The records ::
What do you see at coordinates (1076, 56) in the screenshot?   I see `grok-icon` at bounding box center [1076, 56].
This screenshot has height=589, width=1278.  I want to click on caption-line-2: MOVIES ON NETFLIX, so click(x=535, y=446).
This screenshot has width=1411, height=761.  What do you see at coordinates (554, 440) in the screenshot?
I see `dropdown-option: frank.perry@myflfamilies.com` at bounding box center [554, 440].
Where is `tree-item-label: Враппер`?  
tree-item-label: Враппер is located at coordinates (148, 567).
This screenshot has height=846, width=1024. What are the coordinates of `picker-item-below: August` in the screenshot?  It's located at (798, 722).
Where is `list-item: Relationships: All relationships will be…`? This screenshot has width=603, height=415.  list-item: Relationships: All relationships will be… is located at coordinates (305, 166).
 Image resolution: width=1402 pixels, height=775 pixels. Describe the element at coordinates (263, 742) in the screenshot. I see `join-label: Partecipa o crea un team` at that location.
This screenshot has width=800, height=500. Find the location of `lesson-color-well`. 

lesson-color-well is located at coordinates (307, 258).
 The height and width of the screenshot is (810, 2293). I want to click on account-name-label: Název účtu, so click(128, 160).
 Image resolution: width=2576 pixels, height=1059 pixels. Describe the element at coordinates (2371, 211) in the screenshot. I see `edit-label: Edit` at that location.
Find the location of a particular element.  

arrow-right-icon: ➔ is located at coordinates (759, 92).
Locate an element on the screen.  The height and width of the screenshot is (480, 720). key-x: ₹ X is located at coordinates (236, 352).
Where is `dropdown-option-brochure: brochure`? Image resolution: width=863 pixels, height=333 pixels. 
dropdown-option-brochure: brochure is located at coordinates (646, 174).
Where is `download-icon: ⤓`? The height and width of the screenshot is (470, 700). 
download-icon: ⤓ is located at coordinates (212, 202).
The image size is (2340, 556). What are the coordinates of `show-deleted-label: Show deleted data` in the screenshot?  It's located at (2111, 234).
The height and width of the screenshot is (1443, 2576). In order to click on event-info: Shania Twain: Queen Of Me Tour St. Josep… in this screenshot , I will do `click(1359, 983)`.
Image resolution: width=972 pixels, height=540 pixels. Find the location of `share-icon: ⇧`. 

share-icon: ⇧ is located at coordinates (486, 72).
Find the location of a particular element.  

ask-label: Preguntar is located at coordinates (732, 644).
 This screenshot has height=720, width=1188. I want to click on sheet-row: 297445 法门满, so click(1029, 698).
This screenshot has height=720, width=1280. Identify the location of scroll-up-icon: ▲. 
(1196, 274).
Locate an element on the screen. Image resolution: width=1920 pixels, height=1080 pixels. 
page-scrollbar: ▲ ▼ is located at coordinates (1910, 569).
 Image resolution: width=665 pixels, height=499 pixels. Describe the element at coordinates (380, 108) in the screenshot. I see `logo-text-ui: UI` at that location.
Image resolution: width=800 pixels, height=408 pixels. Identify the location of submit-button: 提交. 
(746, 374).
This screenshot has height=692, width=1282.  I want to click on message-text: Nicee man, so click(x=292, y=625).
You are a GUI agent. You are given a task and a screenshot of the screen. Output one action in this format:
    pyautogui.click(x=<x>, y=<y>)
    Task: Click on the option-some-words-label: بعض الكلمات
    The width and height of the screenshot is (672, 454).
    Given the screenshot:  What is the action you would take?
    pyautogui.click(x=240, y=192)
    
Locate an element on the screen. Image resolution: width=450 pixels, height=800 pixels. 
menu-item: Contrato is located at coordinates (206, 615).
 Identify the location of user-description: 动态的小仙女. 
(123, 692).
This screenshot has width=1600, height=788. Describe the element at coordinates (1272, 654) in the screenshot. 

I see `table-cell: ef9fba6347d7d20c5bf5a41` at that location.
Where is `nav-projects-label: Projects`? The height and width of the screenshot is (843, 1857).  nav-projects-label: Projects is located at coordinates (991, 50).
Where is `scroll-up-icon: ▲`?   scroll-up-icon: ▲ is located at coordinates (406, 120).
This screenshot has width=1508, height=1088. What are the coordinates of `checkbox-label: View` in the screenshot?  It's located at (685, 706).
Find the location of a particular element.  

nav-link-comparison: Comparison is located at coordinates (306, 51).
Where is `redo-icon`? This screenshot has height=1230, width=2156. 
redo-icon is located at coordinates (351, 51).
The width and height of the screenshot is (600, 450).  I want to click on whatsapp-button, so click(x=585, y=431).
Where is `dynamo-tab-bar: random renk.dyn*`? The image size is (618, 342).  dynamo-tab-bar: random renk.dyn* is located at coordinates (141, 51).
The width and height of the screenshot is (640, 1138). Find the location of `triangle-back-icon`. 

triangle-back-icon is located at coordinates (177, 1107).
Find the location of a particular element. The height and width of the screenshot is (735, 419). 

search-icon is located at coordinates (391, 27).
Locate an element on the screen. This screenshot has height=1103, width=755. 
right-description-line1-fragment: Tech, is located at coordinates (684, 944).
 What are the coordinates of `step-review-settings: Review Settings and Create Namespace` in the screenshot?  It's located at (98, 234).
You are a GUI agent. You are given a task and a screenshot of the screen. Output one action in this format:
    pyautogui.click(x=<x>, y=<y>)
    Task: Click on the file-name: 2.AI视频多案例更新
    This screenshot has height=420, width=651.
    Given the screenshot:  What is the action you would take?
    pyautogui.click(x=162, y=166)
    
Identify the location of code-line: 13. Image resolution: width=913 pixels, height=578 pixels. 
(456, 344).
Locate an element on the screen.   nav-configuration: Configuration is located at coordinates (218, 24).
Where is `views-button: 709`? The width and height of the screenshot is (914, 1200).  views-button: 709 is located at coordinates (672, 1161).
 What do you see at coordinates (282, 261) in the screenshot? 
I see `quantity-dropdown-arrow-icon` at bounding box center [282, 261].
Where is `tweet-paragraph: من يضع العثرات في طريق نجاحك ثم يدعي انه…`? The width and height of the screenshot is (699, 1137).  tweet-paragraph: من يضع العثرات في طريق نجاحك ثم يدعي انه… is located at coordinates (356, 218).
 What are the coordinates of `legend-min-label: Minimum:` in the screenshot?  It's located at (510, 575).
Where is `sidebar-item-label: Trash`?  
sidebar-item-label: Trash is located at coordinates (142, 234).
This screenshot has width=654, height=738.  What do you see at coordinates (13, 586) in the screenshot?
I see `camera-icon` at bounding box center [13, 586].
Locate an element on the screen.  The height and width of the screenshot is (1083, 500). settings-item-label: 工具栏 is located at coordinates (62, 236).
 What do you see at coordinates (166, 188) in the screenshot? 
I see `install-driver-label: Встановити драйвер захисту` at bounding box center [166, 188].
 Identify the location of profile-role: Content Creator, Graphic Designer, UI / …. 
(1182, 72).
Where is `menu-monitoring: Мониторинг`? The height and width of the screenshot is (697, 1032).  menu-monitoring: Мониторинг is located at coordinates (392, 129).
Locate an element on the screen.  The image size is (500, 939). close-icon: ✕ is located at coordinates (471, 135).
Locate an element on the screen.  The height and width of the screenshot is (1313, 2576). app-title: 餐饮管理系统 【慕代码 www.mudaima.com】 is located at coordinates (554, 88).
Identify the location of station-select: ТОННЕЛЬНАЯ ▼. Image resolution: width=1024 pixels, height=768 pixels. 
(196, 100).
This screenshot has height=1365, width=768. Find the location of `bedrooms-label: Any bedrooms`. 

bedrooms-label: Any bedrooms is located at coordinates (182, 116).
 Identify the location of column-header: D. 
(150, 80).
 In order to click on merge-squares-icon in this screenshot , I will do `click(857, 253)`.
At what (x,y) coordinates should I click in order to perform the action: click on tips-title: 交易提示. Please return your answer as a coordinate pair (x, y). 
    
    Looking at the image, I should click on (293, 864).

Directive ::
Write out the lines above from the one containing "Image resolution: width=972" through the one containing "share-icon: ⇧ is", inclusive, with no other items.

Response ::
Image resolution: width=972 pixels, height=540 pixels. Find the location of `share-icon: ⇧`. 

share-icon: ⇧ is located at coordinates (486, 72).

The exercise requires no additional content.